▸ **ABOUT THIS EXERCISE**
Please output the entries below exactly as they are.

[DATA FOR THE TASK — start]

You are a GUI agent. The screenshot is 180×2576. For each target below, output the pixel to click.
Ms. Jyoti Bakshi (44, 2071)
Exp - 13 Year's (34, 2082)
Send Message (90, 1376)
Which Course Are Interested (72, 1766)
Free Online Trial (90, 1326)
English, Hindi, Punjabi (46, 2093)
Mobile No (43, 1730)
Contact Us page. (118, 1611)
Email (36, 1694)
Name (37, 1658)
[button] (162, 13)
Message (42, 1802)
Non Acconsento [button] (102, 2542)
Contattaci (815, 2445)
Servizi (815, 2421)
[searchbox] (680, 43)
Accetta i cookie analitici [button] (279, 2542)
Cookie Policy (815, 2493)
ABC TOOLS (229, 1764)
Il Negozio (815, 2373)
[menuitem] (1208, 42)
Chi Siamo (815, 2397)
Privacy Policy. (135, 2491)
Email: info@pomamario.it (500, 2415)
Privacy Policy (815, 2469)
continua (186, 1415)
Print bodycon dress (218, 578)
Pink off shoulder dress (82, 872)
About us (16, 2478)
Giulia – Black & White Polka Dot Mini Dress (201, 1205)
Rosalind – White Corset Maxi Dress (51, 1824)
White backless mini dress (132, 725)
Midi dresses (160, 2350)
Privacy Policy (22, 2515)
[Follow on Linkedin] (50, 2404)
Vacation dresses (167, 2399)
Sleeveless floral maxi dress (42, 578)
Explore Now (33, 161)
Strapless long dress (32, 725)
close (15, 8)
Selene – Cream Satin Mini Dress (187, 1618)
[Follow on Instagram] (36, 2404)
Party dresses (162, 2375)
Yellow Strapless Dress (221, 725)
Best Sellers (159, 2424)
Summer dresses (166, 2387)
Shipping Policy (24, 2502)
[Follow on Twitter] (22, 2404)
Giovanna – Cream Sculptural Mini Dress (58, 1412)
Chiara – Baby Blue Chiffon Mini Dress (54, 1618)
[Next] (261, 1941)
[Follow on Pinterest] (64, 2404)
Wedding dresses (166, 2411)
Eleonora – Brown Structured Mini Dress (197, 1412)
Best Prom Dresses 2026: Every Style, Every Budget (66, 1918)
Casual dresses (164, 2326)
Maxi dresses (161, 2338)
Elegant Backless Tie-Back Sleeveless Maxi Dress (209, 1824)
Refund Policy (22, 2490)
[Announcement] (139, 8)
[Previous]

[DATA FOR THE TASK — finish]

▸ **SOLUTION FOR THIS TASK**
You are a GUI agent. The screenshot is 180×2576. For each target below, output the pixel to click.
Ms. Jyoti Bakshi (44, 2071)
Exp - 13 Year's (34, 2082)
Send Message (90, 1376)
Which Course Are Interested (72, 1766)
Free Online Trial (90, 1326)
English, Hindi, Punjabi (46, 2093)
Mobile No (43, 1730)
Contact Us page. (118, 1611)
Email (36, 1694)
Name (37, 1658)
[button] (162, 13)
Message (42, 1802)
Non Acconsento [button] (102, 2542)
Contattaci (815, 2445)
Servizi (815, 2421)
[searchbox] (680, 43)
Accetta i cookie analitici [button] (279, 2542)
Cookie Policy (815, 2493)
ABC TOOLS (229, 1764)
Il Negozio (815, 2373)
[menuitem] (1208, 42)
Chi Siamo (815, 2397)
Privacy Policy. (135, 2491)
Email: info@pomamario.it (500, 2415)
Privacy Policy (815, 2469)
continua (186, 1415)
Print bodycon dress (218, 578)
Pink off shoulder dress (82, 872)
About us (16, 2478)
Giulia – Black & White Polka Dot Mini Dress (201, 1205)
Rosalind – White Corset Maxi Dress (51, 1824)
White backless mini dress (132, 725)
Midi dresses (160, 2350)
Privacy Policy (22, 2515)
[Follow on Linkedin] (50, 2404)
Vacation dresses (167, 2399)
Sleeveless floral maxi dress (42, 578)
Explore Now (33, 161)
Strapless long dress (32, 725)
close (15, 8)
Selene – Cream Satin Mini Dress (187, 1618)
[Follow on Instagram] (36, 2404)
Party dresses (162, 2375)
Yellow Strapless Dress (221, 725)
Best Sellers (159, 2424)
Summer dresses (166, 2387)
Shipping Policy (24, 2502)
[Follow on Twitter] (22, 2404)
Giovanna – Cream Sculptural Mini Dress (58, 1412)
Chiara – Baby Blue Chiffon Mini Dress (54, 1618)
[Next] (261, 1941)
[Follow on Pinterest] (64, 2404)
Wedding dresses (166, 2411)
Eleonora – Brown Structured Mini Dress (197, 1412)
Best Prom Dresses 2026: Every Style, Every Budget (66, 1918)
Casual dresses (164, 2326)
Maxi dresses (161, 2338)
Elegant Backless Tie-Back Sleeveless Maxi Dress (209, 1824)
Refund Policy (22, 2490)
[Announcement] (139, 8)
[Previous]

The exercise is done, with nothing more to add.